JASONs (sorry, I'm going to call it JASON, not MacDonald et al.) overview conclusions (p13) include There exists a number of means by which the rate of increase of atmospheric carbon dioxide can be slowed if this becomes a desirable goal. [1]. Hmmm... weeeelll... *if* this *becomes* a desirable goal: a clear implication there that it isn't currently a desirable goal. If that had been in Nierenberg, Oreskes would have jumped on it.
Oh, just for fun, we also have In principle, carbon dioxide can be removed from stack gas for deep ocean disposal or deposited in old oil and gas fields. However, elementary considerations suggest that neither of these suggestions are economical in comparison with alternative, nuclear or solar, energy systems.

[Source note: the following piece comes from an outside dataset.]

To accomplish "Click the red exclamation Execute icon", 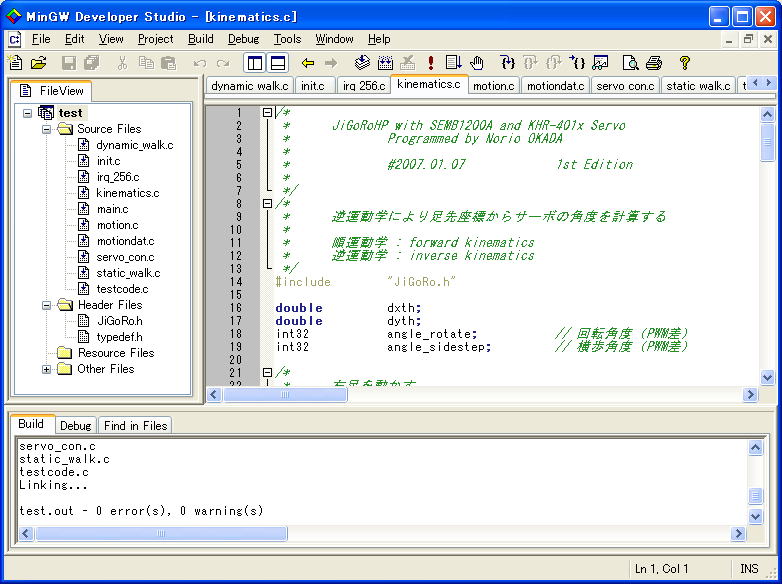I will [430, 63].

It continues: The potential changes to the world posed by altering the composition of the atmosphere appear substantial enough to justify a comprehensive research effort designed to reduce the many uncertainties discussed here. Which again carries the clear implication that although research was jsutified, action wasn't, then.
It gets better in the preface... I suppose I should have started there but one often skips prefaces. xviii: There are numerous uncertainties about the direction and magnitude of anticipated changes. The benefits and costs of these changes to society will depend on the timing and magnitude of the changes and the appropriateness of human responses. Significant uncertainties exist... The uncertainties are great enough to suggest that now is not the proper moment to undertake far-reaching actions designed to mitigate potential effects of increasing CO2.

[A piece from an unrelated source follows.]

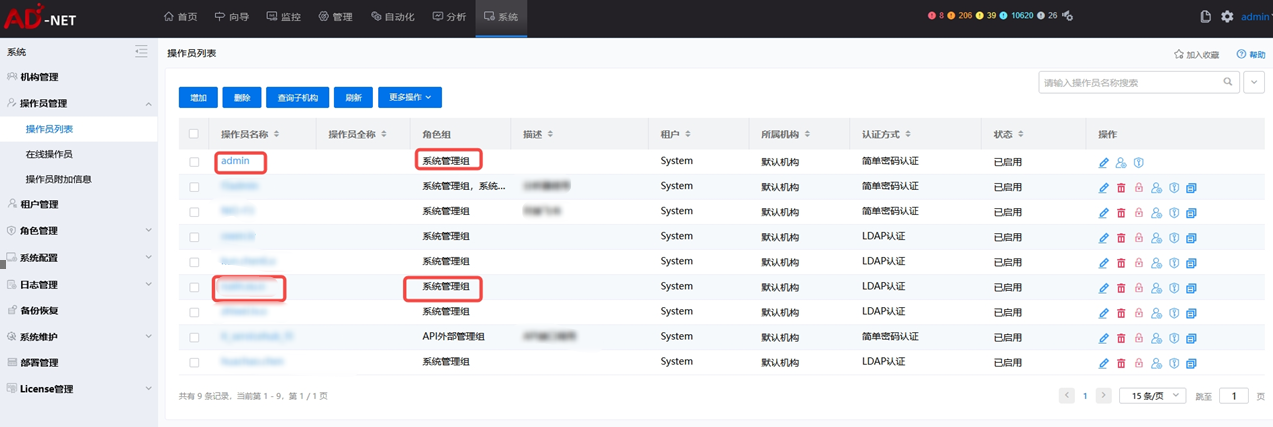Open the 15 条/页 page size dropdown
Screen dimensions: 1273x427
tap(1152, 396)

In other words, you can't tell the JASON and Nierenberg reports apart. OCS is nonsense.
[Thanks to those who have pointed out that N was an author of the JASON report (one of 14 in fact). It makes no difference, of course.]
Related: Book club: Nierenberg. Part II: Future CO2; Book club: Nierenberg. Part I: introduction; From Chicken Little to Dr. Pangloss: William Nierenberg, Global Warming, and the Social Deconstruction of Scientific Knowledge by Naomi Oreskes, Erik M. Conway and Matthew Shindell; Last Word on Oreskes, Chicken Little by Atmoz. And of course Nicolas Nierenberg's site.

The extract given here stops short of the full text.